Hi everyone! This is Cheng Ting-Fang, your #techAsia host for this week.
Despite being based in Taipei, I can feel the U.S. presidential race heating up thousands of miles away.
China is one of the top themes of the Biden campaign, and on Tuesday his administration slapped significantly higher tariffs on multiple Chinese imports. Two items caught my eye: import duties on Chinese semiconductors are set to double to 50% from 2025, and tariffs on Chinese EVs will hit 100% this year
Washington cited concerns that dumping of cheap Chinese goods could harm the U.S. job market and industries. But a closer look reveals that the seemingly drastic tariff hikes may be little more than paper tigers.

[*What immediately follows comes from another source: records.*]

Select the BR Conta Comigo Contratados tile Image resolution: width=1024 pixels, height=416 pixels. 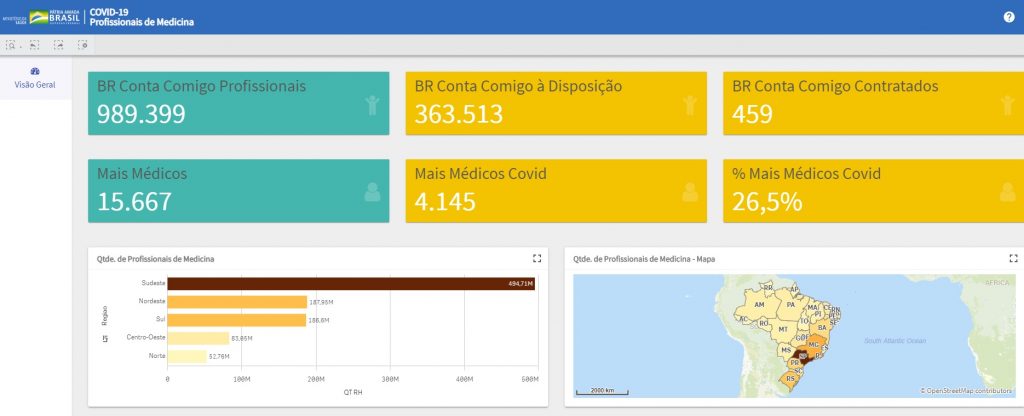872,103
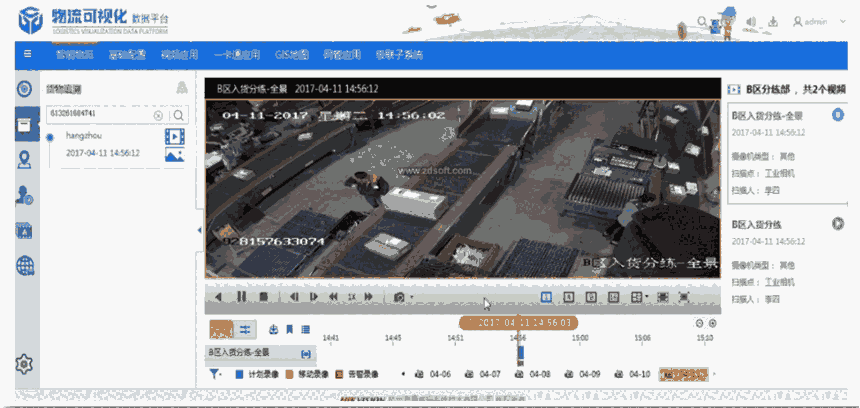The height and width of the screenshot is (408, 860).
Task: Open settings gear in left sidebar
Action: [x=24, y=364]
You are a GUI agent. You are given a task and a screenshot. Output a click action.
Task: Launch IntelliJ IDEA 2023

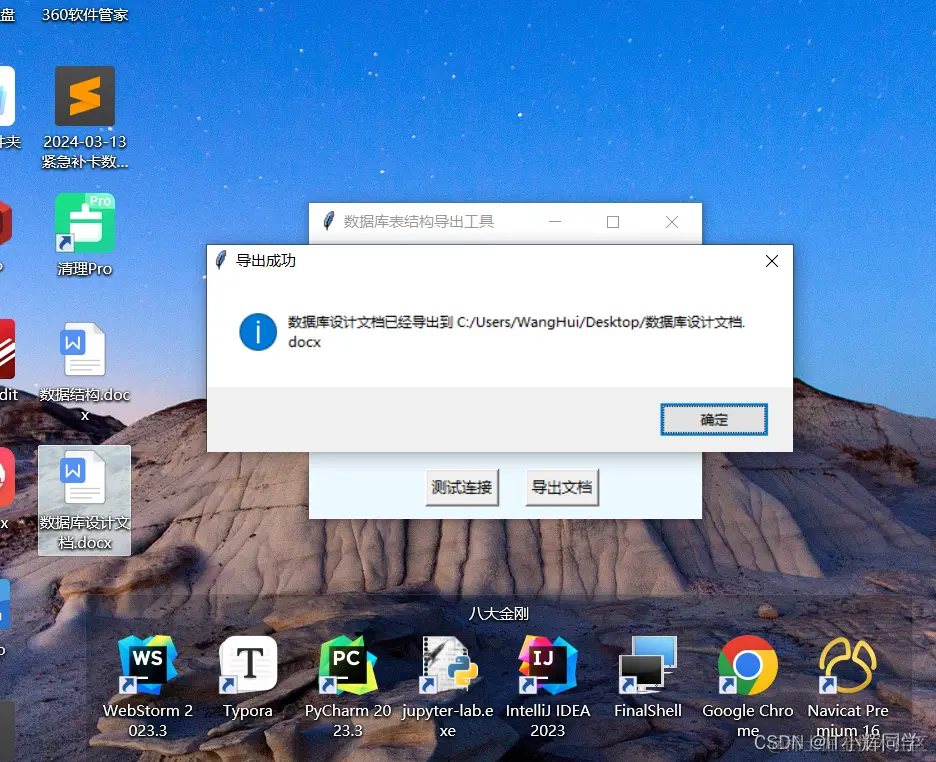[x=547, y=665]
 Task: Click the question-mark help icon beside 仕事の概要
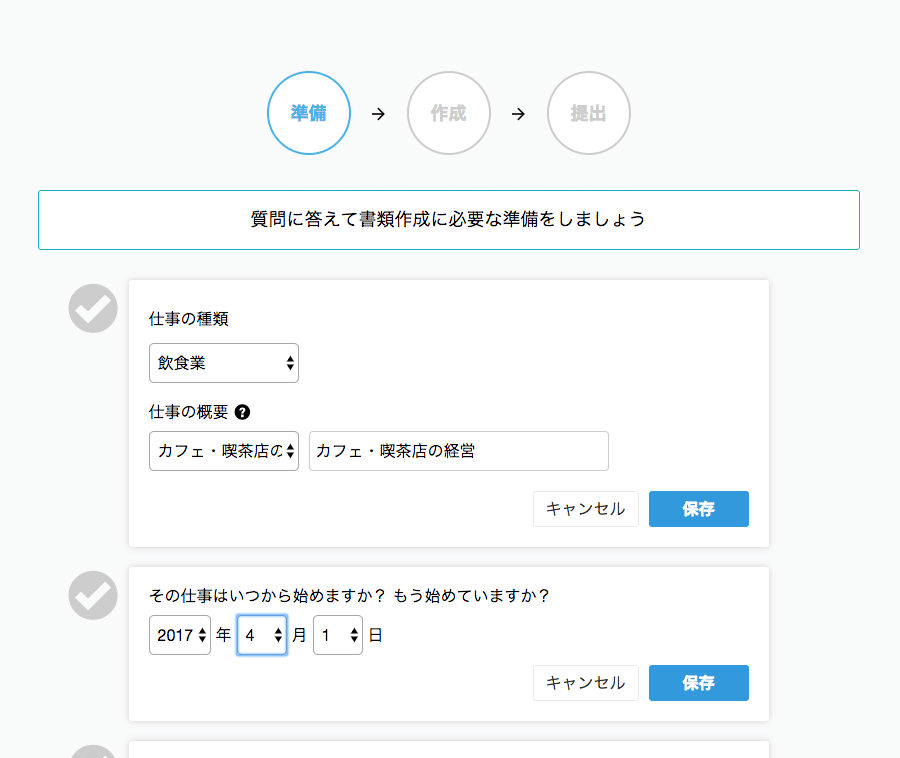click(242, 412)
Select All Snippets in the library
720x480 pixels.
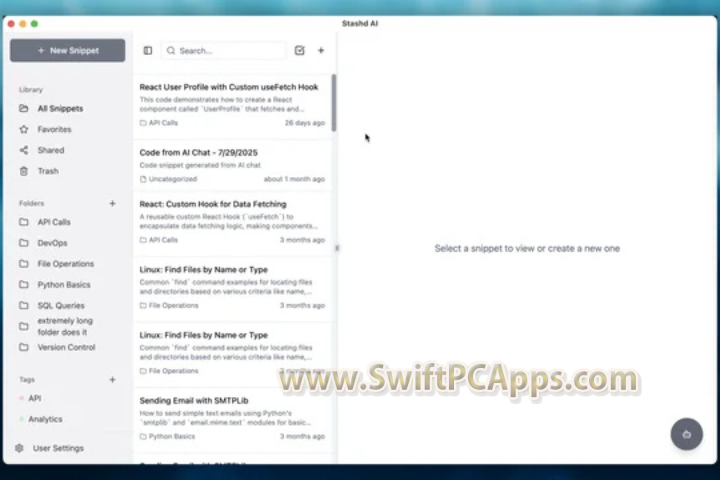coord(60,108)
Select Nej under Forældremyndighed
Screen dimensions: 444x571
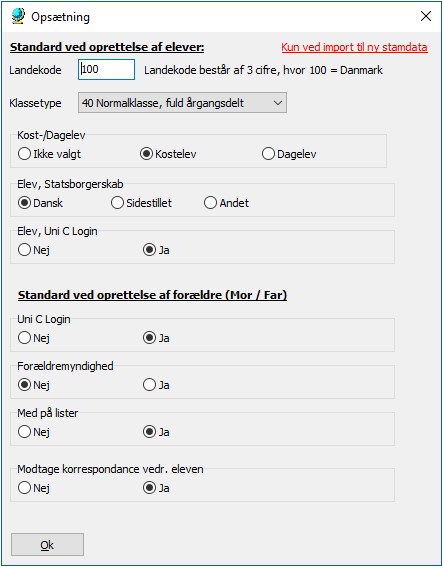[34, 385]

I dug into China customs data and found the country exported only $2.3 billion worth of integrated circuits to the U.S. in 2023, less than 5% of its more than $500 billion exports to the world’s biggest econmy. And China shipped only $331 million worth of EVs to the U.S. last year, less than 1% of the export total.
The majority of key electronic devices, like smartphones and computers, are not assembled in the U.S. This means limited direct demand for chip imports for American-made end products from China. Similarly, with electric vehicles, Chinese brands have a minimal presence in the U.S. In short, the tariff hikes seem largely symbolic and unlikely to cause much disruption to U.S.-China trade.
Nevertheless, a clear trend is emerging: Both countries are putting priority on protecting their domestic markets.
Supply chain executives increasingly use the term “China for China,” indicating a shift towards self-sufficiency and preferring local consumption. This trend, along with similar movements by other governments, reinforces the feeling that the world is moving toward a more bipolar economic landscape.
Chipping in
China has finally found a key sector where it has a chance of enhancing its semiconductor presence: automobiles.
The government has asked top carmakers, including SAIC Motor and BYD, to aggressively ramp up their use of locally made chips to as much as 25% of the total by next year, with the eventual goal of having all chips sourced domestically, Nikkei’s Cheng Ting-Fang, Lauly Li, and Shunsuke Tabeta write.
Making car chips normally does not require the most cutting-edge chip production, so China’s efforts on this front will not be technically impaired by U.S. export controls that have hampered the country’s access to advanced equipment.
“I’m not your mum”
Baidu public relations chief Qu Jing has become a symbol of the brutal workplace culture at Chinese tech companies after releasing a series of rants demeaning staff last week, writes Ryan McMorrow for the Financial Times.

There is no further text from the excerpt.